POLECENIE 1 >>
Odpowiedz krótko na pytania do rozmowy z forum o poruszaniu się po lesie:
(a) Jakie rodzaje dróg bez zakazu ruchu pojazdów wymienia wpis podpisany „Strzyga”?
(b) W jaki sposób poruszała się po lesie osoba podpisana „cranberry”?
(c) Jaki sprzęt wymienia wpis podpisany „cranberry” w związku z gospodarowaniem lasami?
POLECENIE 2 >> Podejmij rozmowę z forum o poruszaniu się po lesie i dopisz jej ciąg dalszy po ostatnim zdaniu.

TEKST ŹRÓDŁOWY >>
============

"Nie ogarniam jak..."

Strzyga   Życzliwościowy Przodownik Pracy
10 kwietnia 2016 13:46
cranberry, i maja to niestety w dupie.

Przez las może prowadzić wiele rodzajów dróg i nie na wszystkich jest zakaz poruszania się pojazdami. Choćby drogi publiczne prowadzące do posesji i obiektów znajdujących się w lesie, czy prywatne tereny sztucznie zalesione. A tam, gdzie taki zakaz jest, również można natrafić na pojazdy policji, pracowników leśnych, czy nawet rower z głośnym dzwonkiem.
cranberry   Fiśkowo-Klapouchowo
10 kwietnia 2016 14:12
A no maja w d.... ale jezdzac konno tez mialam gdzies , bo ile mozna jezdzic w kolko po jednej sciezce. Cala rzesza znanych mi jezdzcow tez slabo porusza sie po szlakach 😉 choc prawo jest prawem. Wiem, wiem kon w lesie to nie to samo co motor. Jednak biorac pod uwage sposob w jaki sie gospodaruje lasami - ciezki sprzet i pily spalinowe to dla zwierzyny chyba bez roznicy.

============

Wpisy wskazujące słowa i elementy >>
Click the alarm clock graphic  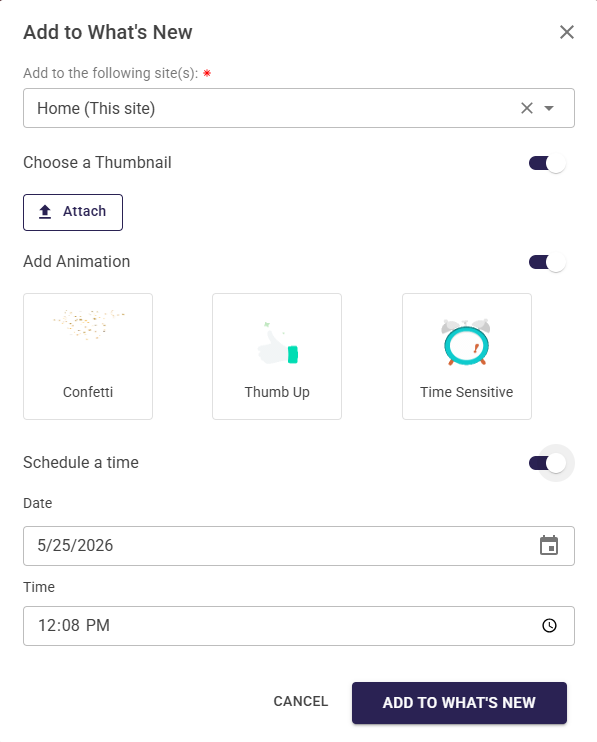click(x=466, y=342)
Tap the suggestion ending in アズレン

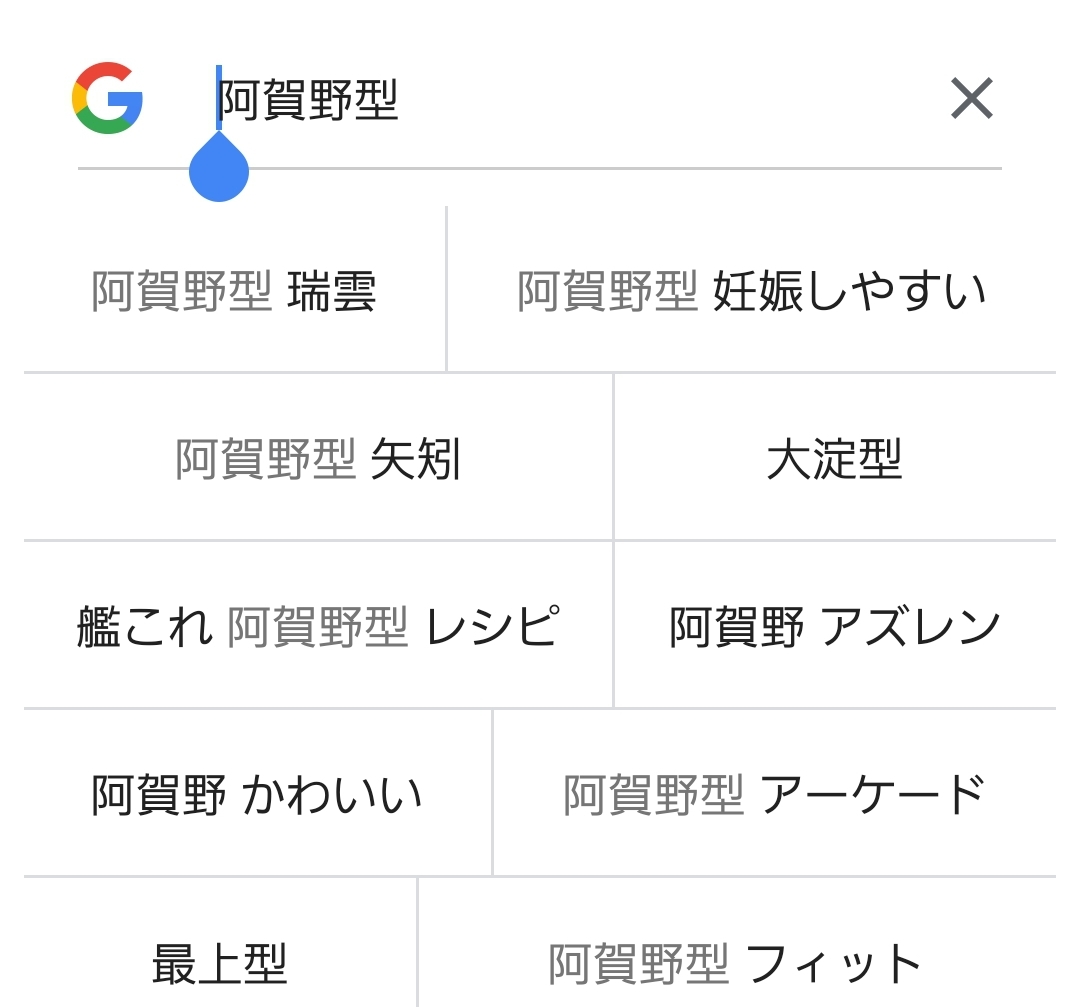coord(834,627)
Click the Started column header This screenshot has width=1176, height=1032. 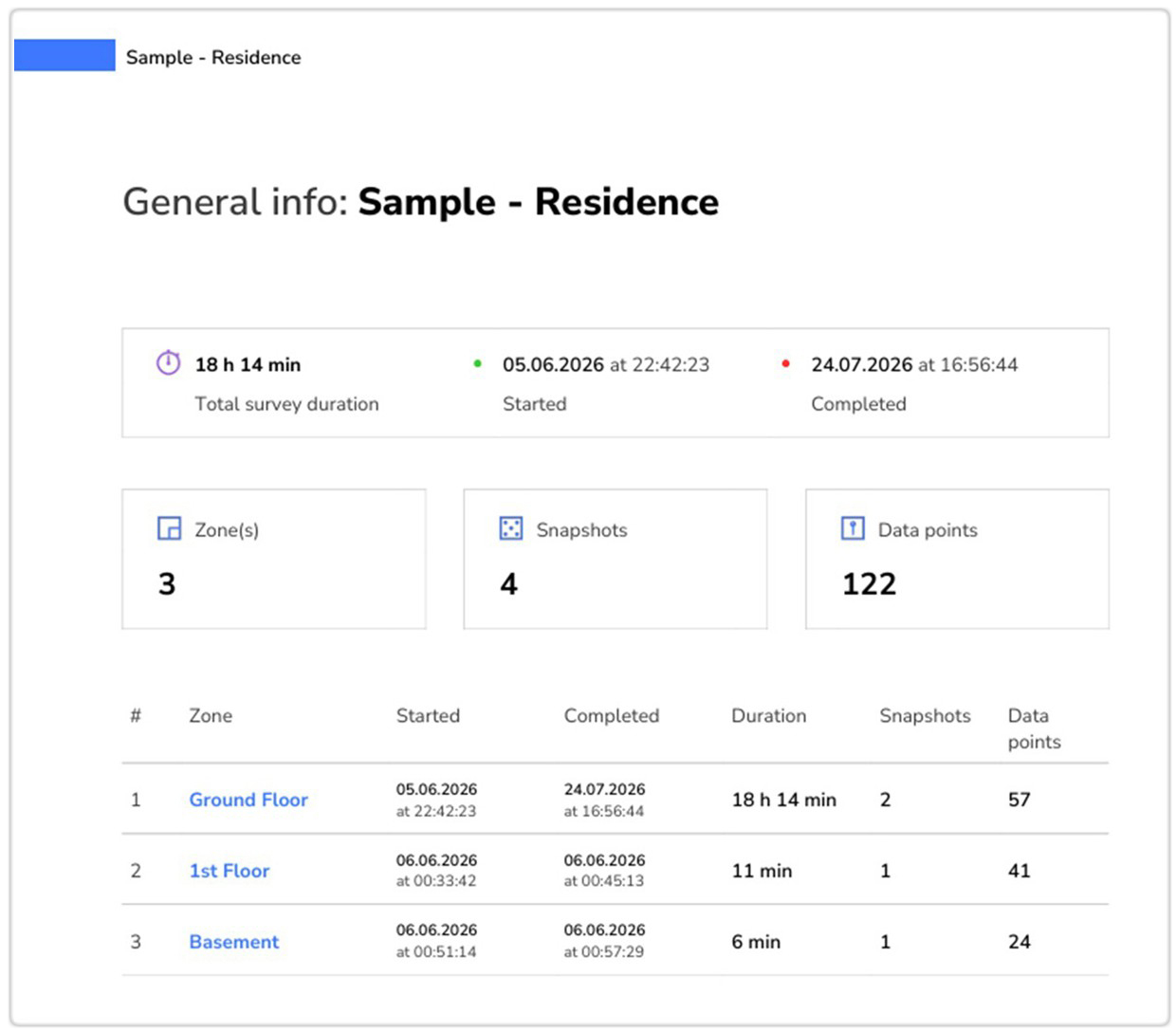click(x=428, y=716)
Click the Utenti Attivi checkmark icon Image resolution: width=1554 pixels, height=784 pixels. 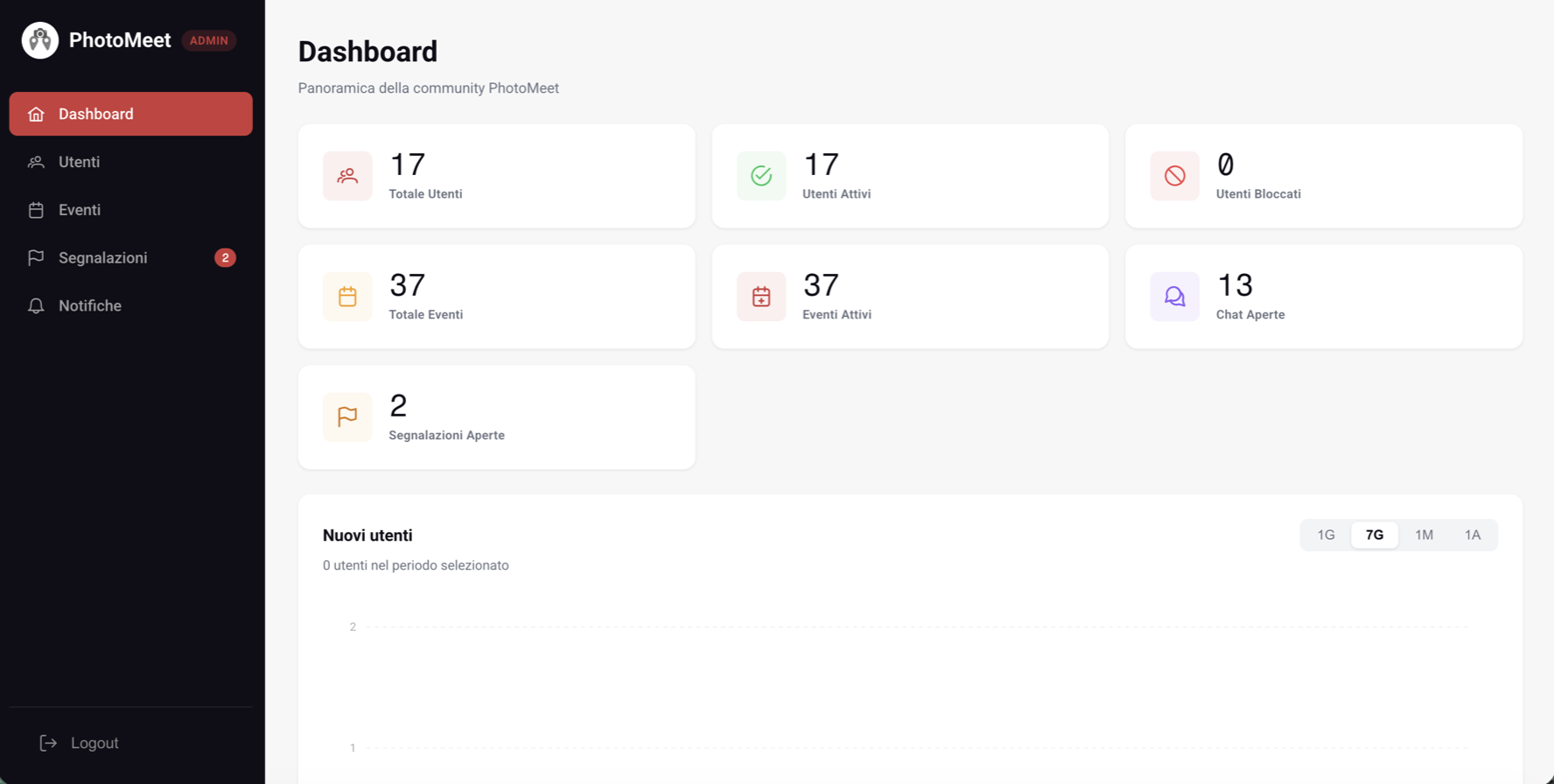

============

ODPOWIEDŹ PISEMNA 1 >>
(a) Drogi publiczne prowadzące do posesji i obiektów znajdujących się w lesie oraz prywatne tereny sztucznie zalesione.
(b) Jeździła konno.
(c) Ciężki sprzęt i piły spalinowe.

ODPOWIEDŹ PISEMNA 2 >>
Problem z motorami jest taki, ze nie ma gdzie jedzic. O ile dopuszcza sie jazde konno po lesie po wyznaczonych sciezkach, o tyle uzytkiwnicy mx juz takiej mozliwosci nie maja.  Jezdza na dziko i niestety zdarza sie ,ze jakby rozum zjedli. Gdyby przewidziec szlaki dla mx moze byloby bezpieczniej. Choc zdaje sobie sprawe, ze zawsze znajda sie tacy co maja wszystko i wszystkich gdzies.
Naturalsi i żeby było śmieszniej to sprawa z powództwa pana, któremu z zimną krwią "zamordowalismy" psa  🤔
A jak się dla Was skończyła?
cranberry   Fiśkowo-Klapouchowo
10 kwietnia 2016 14:25
To ja jeszcze podam inny przyklad braku wyobrazni. Na tym samym torze mx spaceruja sobie ludzie z dziecmi i lub psami 🤔wirek:
Nawet wole nie myslec co by sie stalo jakby rozpedzonu motor czy quad wjechalby w nich....

Jak widze gdzies w poblizu psa zawsze zwalniam, ale mam wk... ze Ci ludzie stwarzaja zagrozenie dla obu stron. Mam nadzieje, ze nie zdarzy mi sie kogos kiedys nie zauwazyc...
Maluda ugodowo. Choć prawnicy mówili, że bez problemu byśmy wygrali. Tylko po co to komu, dla mnie żadną satysfakcją by to nie było - facet przez swoją bezmyślność stracił zwierzaka, zwierzak życie więc po co jeszcze to rozdrapywać i targać się po sądach.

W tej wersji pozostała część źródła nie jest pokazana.